I was reading Ryan Tomayko's recent article about the success of Ruby on Rails, and he raises a couple of excellent questions about package and module layout and design that have been bothering me lately:
This may sound silly but I waste a ton of time trying to organize my project's source files.
- How should database scripts, templates, other web resources, scripts, documentation, etc. be organized?
- How should my packages be laid out? Do I create separate sub-packages for model, view, and controller? How about just separate modules? Or should I organize by object, keeping the model, view, and controller implementations in a single module? I've tried all of these approaches and found that each has pros and cons but that consistency is always king.
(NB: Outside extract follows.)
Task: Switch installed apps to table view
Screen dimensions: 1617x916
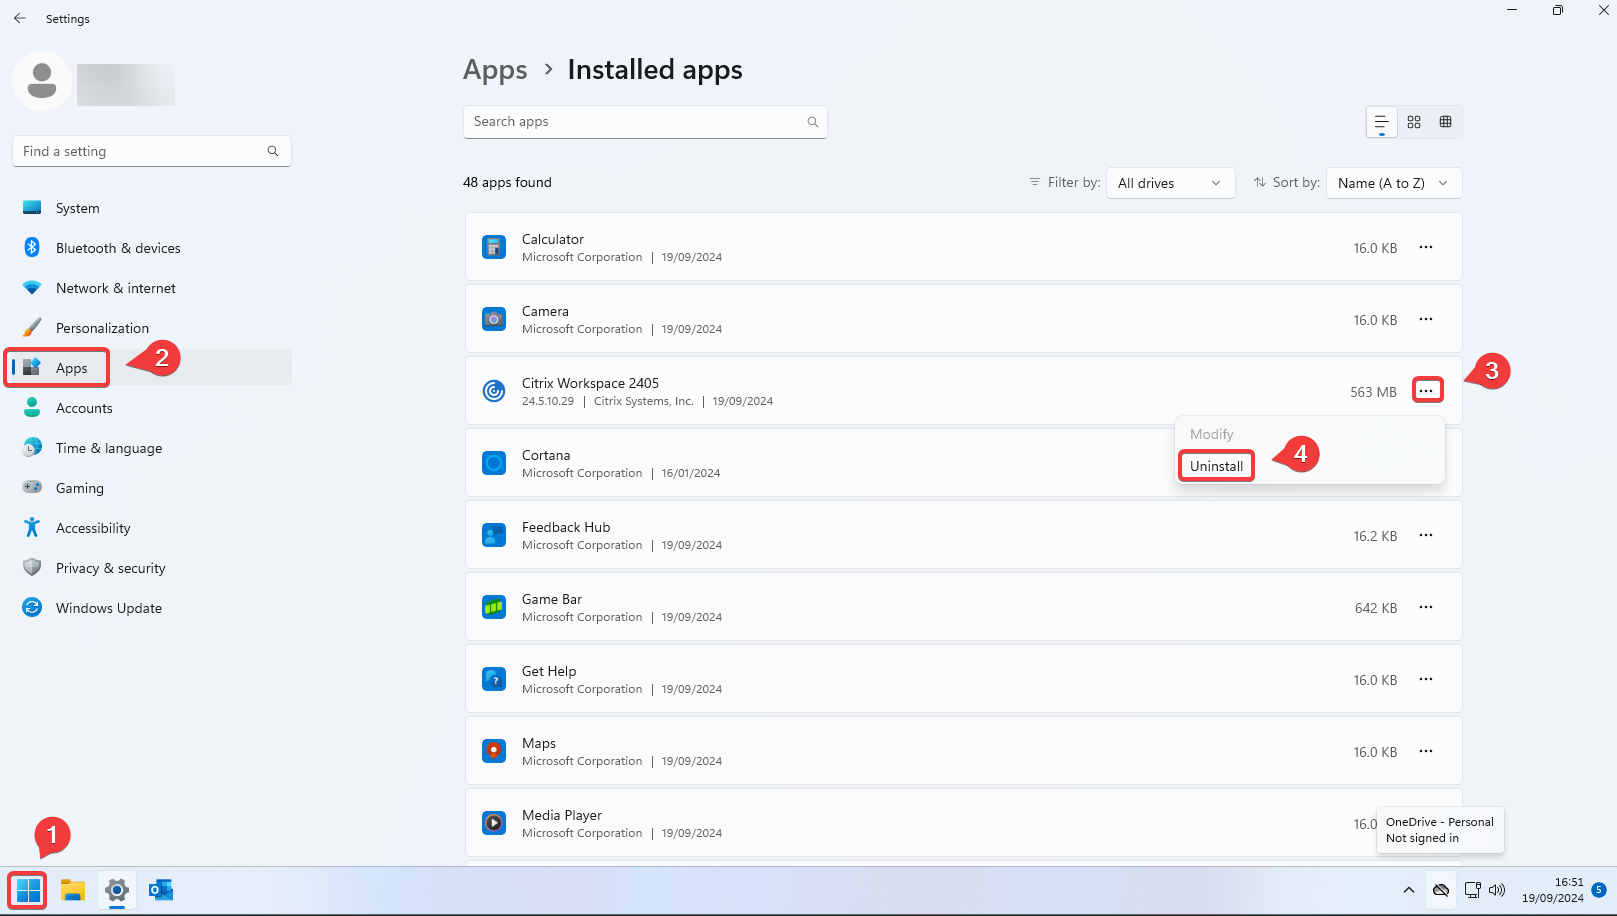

Another aspect of Rails that I appreciated is that it seems to promote—and possibly even require—a strict organizational structure of source files. This structure can be generated for you by helper scripts.
This is the kind of stuff I think is underrated. It significantly lowers the barrier to entry for new programmers to get moving with the framework and lowers the amount of time it takes for experienced programmers to create new projects.
Not silly at all, actually. I spent a lot of time doing this too. It's trickier than it may seem, and getting it right can greatly ease the barriers to entry for would-be developers and extenders of one's work. For many people, including myself, this is still somewhat of an afterthought, nowhere near the typical "design" tasks on the priority list.
I don't think much about package layout up-front. I'll typically start with a single main package, with subpackages organized by functional category ('protocols', 'scripts', 'utilities', core', etc). Eventually, it becomes apparent that one or more of these packages are unnecessary, and they'll get moved back to the top level. As the API approaches completion, typically new packages get created that weren't envisioned at the beginning. Finally, a top-level facade module or two that offer convenience APIs and define the main API of the package.
I've also noticed a few other distinct package layout patterns in popular Python software:
The Single Python File
RSS.py and SOAP.py come to mind here. These modules are usually protocol implementations with few dependencies, and are well-suited for this format.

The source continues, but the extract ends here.